In the world of A/B testing, picking winners is about finding the right patterns in data. It’s about seeing the forest and the trees. It’s about having the right context.
Leanplum's signal strength indicator is part of our automation platform which bubbles up the most relevant insights and patterns to make the most effective data-driven decisions.
Some metrics have too few users when calculated, particularly when they are event-based and farther down a user flow. For example, optimizing your virtual economy might mean measuring specific purchase behaviors during discrete moments in the game. The possibility can always arise where there are too few users who trigger an event to make a meaningful impact to app-level metrics like retention.
With signal strength indicators, you can easily tell which statistically significant metrics have the biggest impact on your optimization goals and which ones you can safely ignore.
A brief overview of statistically significant metrics
Statistically significant metrics are already automatically highlighted and clustered together to enable end-users to not only see the optimization goals that are significant, but any other measured event or in-app behavior that is also materially affected.
Significance is based off the confidence intervals in Leanplum, which is set to 95% as a default.

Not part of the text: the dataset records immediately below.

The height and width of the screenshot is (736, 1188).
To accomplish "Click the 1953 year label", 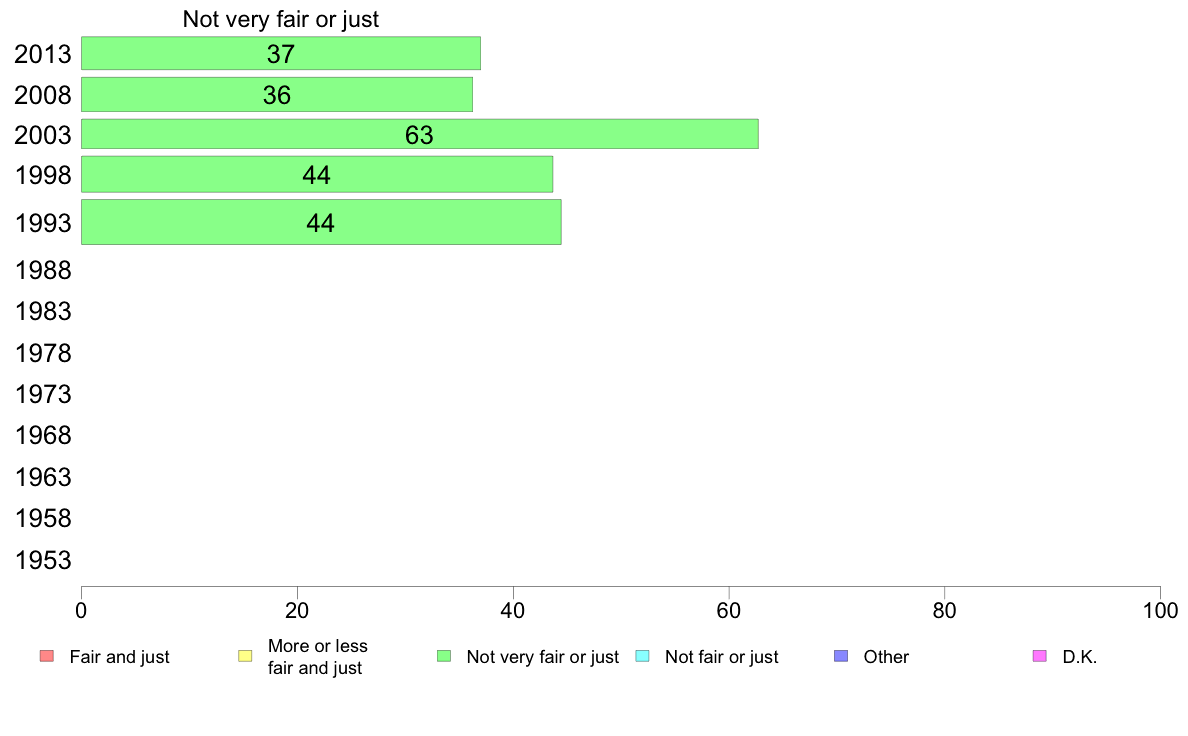I will pyautogui.click(x=43, y=560).
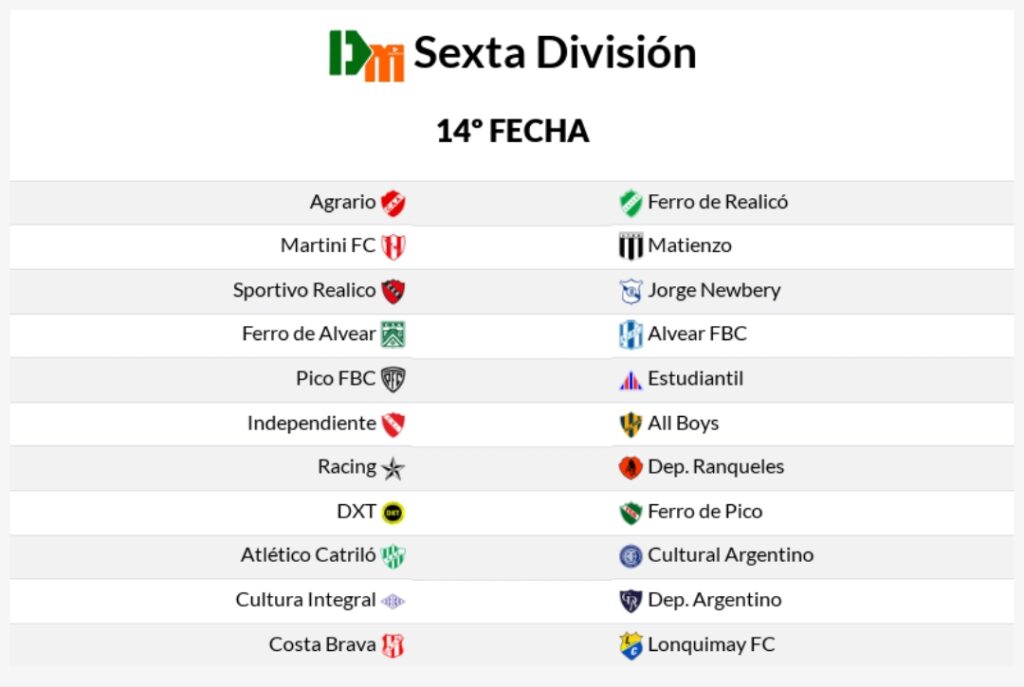Screen dimensions: 1024x687
Task: Open the Dep. Ranqueles team name
Action: [x=716, y=467]

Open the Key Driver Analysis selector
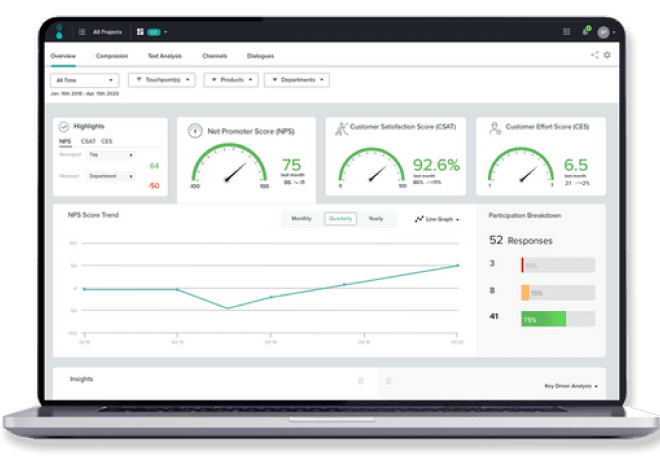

The tiles are ordered by the magnitude of the significance for the given metric (highest to lowest magnitude).
The added value of signal strength indicators
The power of signal strength indicators lies in separating signal from noise. Signal strength indicators drive value for two related use cases:
- Detecting false signals. You can safely ignore any statistically significant metrics that have too few users to move the needle on your optimization goals.
- Prioritizing focus. The ordering of the statistically significant metric tiles at the bottom of the reports page now takes into account signal strength to ensure you are focusing on the highest impact metrics.
Keep in mind that running an experiment to optimize purchase rates will result in a lower signal indicator (1, 2 or 3) versus an experiment higher in the funnel like on-boarding optimization where there is a larger expected DAU sample size (4 or 5).